- TASK PROMPT -
Can you write the next part of the passage below on loving others after being hurt, picking up right after its last sentence?

- EXTRACT TO READ -

-- BEGIN --

In this new series, we’ll be learning what that actually means, and how we can love with a love that never fails despite hurt we have experienced. We will learn to love like we’ve never been hurt.

Paul urges us to follow God’s example of love. He tells us to be imitators of God, to love others like He loved us. Which is exponentially harder in practice than it is in theory. Because the truth is that we will experience hurt, rejection, unkindness. God does not promise a life of easiness. Instead, he calls us to embrace the mess. He calls us to be able to experience great hurt, but to choose love anyway. Because love never fails.

First, we have to quit picking at it. Like a scab that we won’t let heal, often we cling to our wounds. We just cannot let them heal. We pick and we pick, we relive, we fester in anger and justification.But we have to quit picking at them. We have to allow the grace of God to heal them. We have to allow scars to be built over our wounds. These scars do not have to be a reminder of our wounds, instead, we can allow them to be reminders of the hope that restores, the Father that heals, the mercy that makes us new.

-- END --

[Word and item position data]
-- BEGIN --

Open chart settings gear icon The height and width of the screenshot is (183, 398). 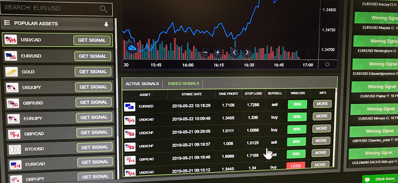pyautogui.click(x=327, y=65)
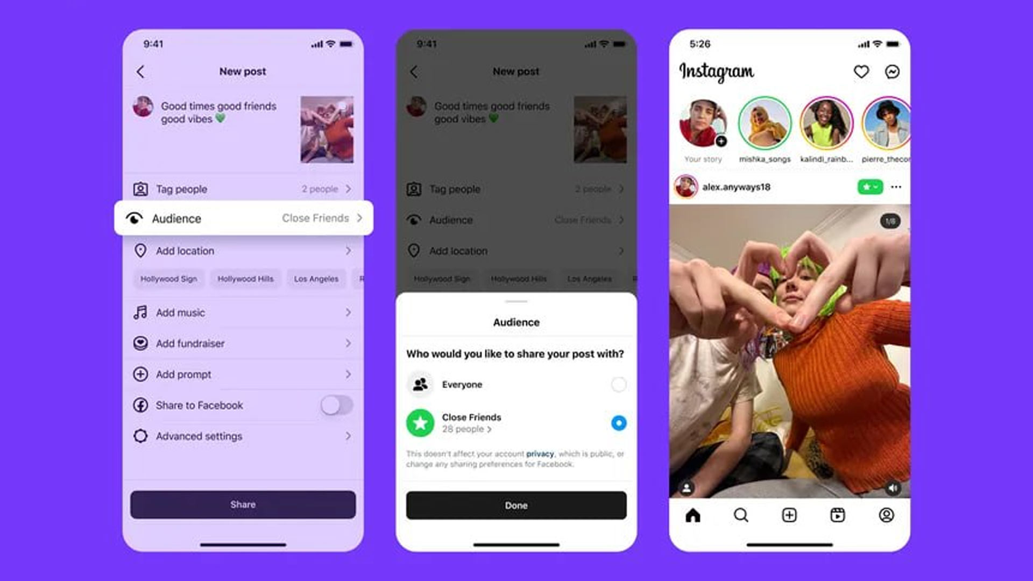Tap the Add prompt plus icon
This screenshot has height=581, width=1033.
coord(140,374)

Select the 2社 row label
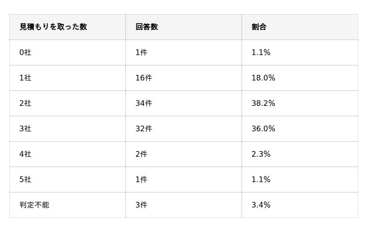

-- END --

- IN RESPONSE -
Second, we have to let go of our rights. Hurt is (often times) justified. We have every right to be offended, to be hurt, and to be angry about it. But when we refuse to let go of that offense or hurt, we become stuck. And the ones that hurt us continue to have power over our lives because of this. Yes, hurt comes and yes, we can be mad about it, and yes, it changes things. But we still have the choice to trust in the plan of our Creator. We still have the choice to love. Our right (to be mad, hurt, angry, offended) does not change the responsibility we have to love.

Third, we have to kiss and make up. Our unwillingness to give grace like we receive grace causes us to be held hostage by the enemy. So, instead of holding on to hurt, we have to be willing to reconcile. After all, where would we be without Jesus embracing us with love every single time we have hurt Him. Like the Father welcoming the prodigal son home, we too can embrace one another with a love that covers hurt. 

What do you want to be known for? For being someone who holds onto hurt? Someone who is angry over offenses? Someone who is unable to let their wounds heal? Or, do you want to be known as someone who loves with a fierce love? Someone who forgives and loves even stronger, despite hurt?

Love is always the answer. Love never fails, never disappoints, never surrenders. So we choose love over hurt, over fear, over intolerance, over unforgiveness, over hate. It’s that simple. It’s choosing to love over and over and over again.